A doctor putting money in his pocket


April 15, 2014

Meaningful use just might have its financial perks. That’s according to the top 25 highest performing meaningful users under the Electronic Health Record Incentive Program, all of whom brought in some $171 million in Medicare payments back in 2012.

What’s more, each was paid more than $5 million in Medicare reimbursements, said Steven Posnack, director of the federal policy division in the office of the national coordinator for health IT, in an April 12 Visualize Regulations blog.

“Like a bee to honey, I – like many of my fellow policy wonks and data geeks – couldn’t resist the sweetness of a data set this rich,” Posnack wrote.

Posnack made his calculations by combining data from last week’s federal release of Medicare physician billing information in combination with the Medicare and Medicare EHR Incentive Programs and eligible provider performance and ONC data that includes EHR technology used for each meaningful use attestation.

Among Posnack’s findings include:

Asad Qamar, MD, a Florida cardiologist and the highest paid Medicare physician participating in the EHR incentive program in 2012, made a whopping $18.2 million in Medicare reimbursements, using e-MDs Solution Series. He is the second highest Medicare-paid physician in the U.S. and the best performer according to meaningful use measures.

Then there’s Farid Fata, MD, who is ranked 7th highest Medicare-reimbursed physician and second highest in meaningful use performance.
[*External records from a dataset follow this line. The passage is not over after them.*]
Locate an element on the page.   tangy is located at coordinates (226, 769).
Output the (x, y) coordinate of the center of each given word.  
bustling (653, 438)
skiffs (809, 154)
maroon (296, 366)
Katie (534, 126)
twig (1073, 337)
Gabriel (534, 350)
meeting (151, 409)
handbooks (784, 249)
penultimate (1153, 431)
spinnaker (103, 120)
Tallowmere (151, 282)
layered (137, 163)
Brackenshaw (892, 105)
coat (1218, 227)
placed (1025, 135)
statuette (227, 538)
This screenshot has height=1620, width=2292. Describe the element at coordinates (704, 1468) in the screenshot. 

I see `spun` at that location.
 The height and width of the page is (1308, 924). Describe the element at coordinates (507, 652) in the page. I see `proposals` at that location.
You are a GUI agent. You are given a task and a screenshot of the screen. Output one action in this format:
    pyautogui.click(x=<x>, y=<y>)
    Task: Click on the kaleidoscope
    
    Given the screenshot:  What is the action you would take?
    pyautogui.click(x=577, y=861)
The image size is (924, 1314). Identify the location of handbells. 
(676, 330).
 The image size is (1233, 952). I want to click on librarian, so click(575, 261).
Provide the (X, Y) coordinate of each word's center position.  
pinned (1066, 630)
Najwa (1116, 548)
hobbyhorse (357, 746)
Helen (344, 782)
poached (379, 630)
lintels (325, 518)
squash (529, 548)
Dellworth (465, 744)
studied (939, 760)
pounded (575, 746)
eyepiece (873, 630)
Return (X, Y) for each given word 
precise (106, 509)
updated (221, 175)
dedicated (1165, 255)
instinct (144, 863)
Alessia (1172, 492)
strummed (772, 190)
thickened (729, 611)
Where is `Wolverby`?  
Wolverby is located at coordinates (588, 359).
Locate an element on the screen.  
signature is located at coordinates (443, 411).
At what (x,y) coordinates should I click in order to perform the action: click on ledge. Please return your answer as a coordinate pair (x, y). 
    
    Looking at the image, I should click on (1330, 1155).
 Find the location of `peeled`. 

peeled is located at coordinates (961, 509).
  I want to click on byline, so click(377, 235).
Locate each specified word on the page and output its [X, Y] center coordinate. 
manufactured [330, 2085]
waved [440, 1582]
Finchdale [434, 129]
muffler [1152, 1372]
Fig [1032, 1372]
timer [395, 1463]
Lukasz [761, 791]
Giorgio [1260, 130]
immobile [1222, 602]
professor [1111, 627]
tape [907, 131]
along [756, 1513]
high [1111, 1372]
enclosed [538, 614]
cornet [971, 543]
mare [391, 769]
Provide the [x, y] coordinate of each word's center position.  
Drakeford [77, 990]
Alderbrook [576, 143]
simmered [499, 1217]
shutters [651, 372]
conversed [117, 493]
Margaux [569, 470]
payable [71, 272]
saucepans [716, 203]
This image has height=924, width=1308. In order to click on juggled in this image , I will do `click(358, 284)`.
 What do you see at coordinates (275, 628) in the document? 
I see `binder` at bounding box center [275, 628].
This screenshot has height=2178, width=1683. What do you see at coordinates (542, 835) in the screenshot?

Fata, an oncologist, made more than $10 million in 2012. Fata has been at the center of controversy lately after being accused of healthcare fraud to the tune of $35 million.

From there, as Posnack pointed out, it gets more interesting.

For example, John Welch, an ophthalmologist, has a Medicare ranking of No. 8 yet was the third in MU rankings. Nearly 36 percent of the top 25 list are ophthalmologists.

Ravi Patel, MD, an oncologist was number 20 in MU performance and 45th in Medicare rankings. Both made more than $5 million in 2012.

Other EHR systems found among the top five meaningful users included: MedSym EHR, IntelleChart, MOSAIQ, and NextGen ambulatory EHR.

Posnack’s other findings include:

The 11 EPs that cover oncology, in two categories, and the eight EPs designated ophthalmologists represent the two largest groups of EPs.
Altos Solutions was the top EHR Vendor with six out of 25 EPs using it for MU attestation.

Second was NextGen Healthcare with 4 EPs. Nine of the top 25 practice in Florida, and seven of the 25 completed MU for the first time in 2013.